Données fournies
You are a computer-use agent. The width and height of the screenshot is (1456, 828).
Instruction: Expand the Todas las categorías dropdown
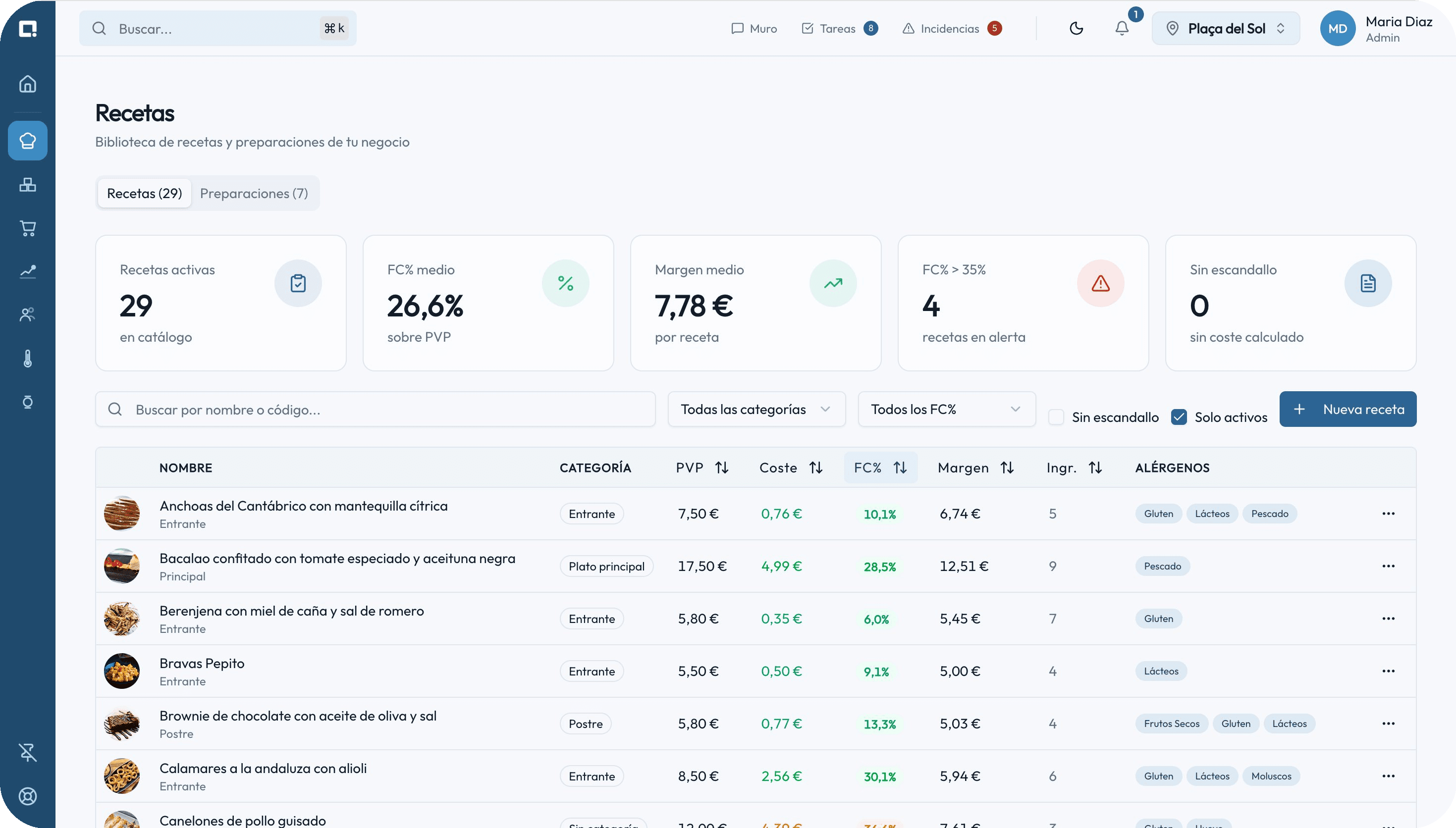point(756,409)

==

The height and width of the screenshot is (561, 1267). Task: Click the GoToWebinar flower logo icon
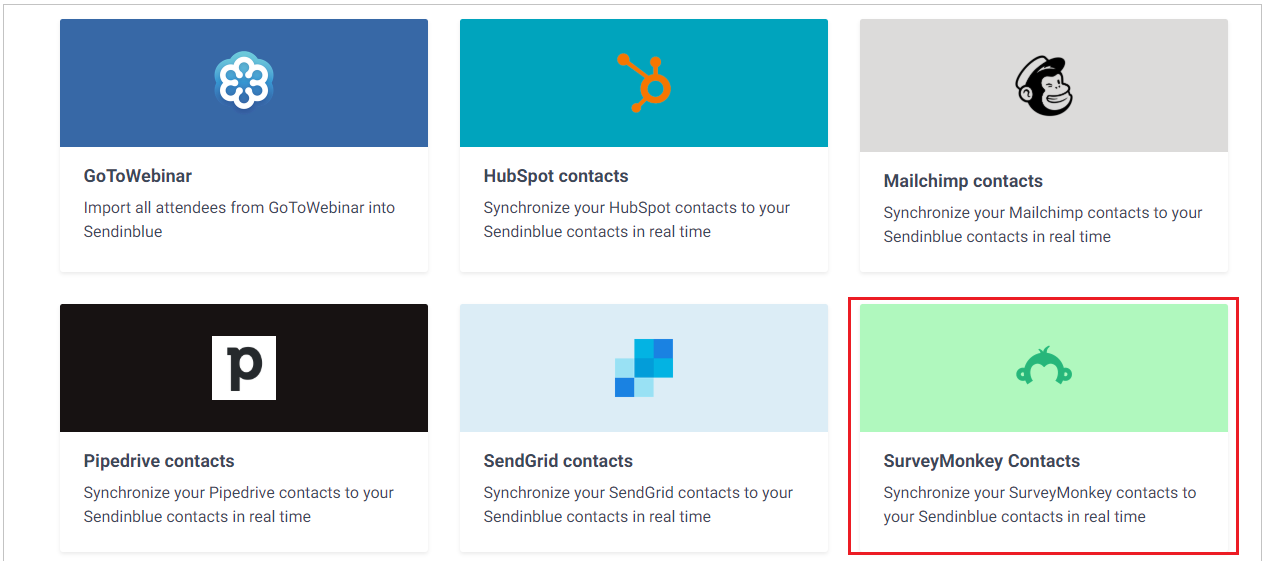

* * *

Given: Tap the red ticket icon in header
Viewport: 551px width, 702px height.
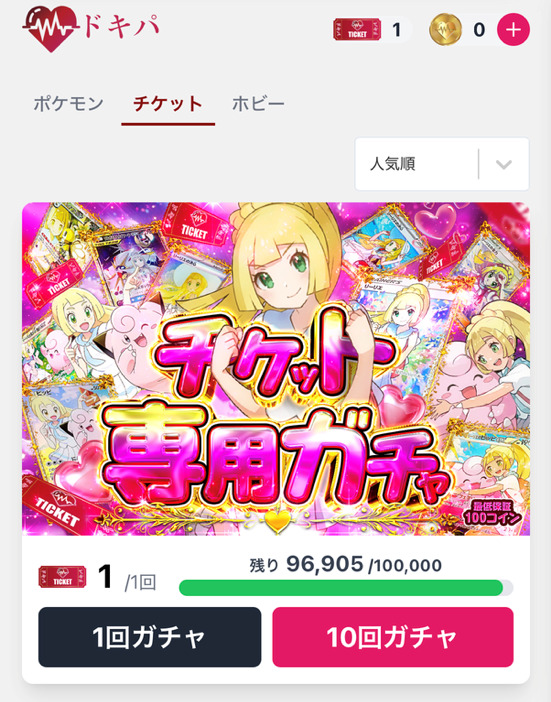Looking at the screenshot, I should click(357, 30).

Objectif
Recopiez à l'identique les lignes situées entre celle qui contient « Given: Tap the red ticket icon in header » et celle qui contient « Looking at the », ces deux lignes comprises. Laissez les images de côté.

Résultat obtenu
Given: Tap the red ticket icon in header
Viewport: 551px width, 702px height.
Looking at the screenshot, I should click(357, 30).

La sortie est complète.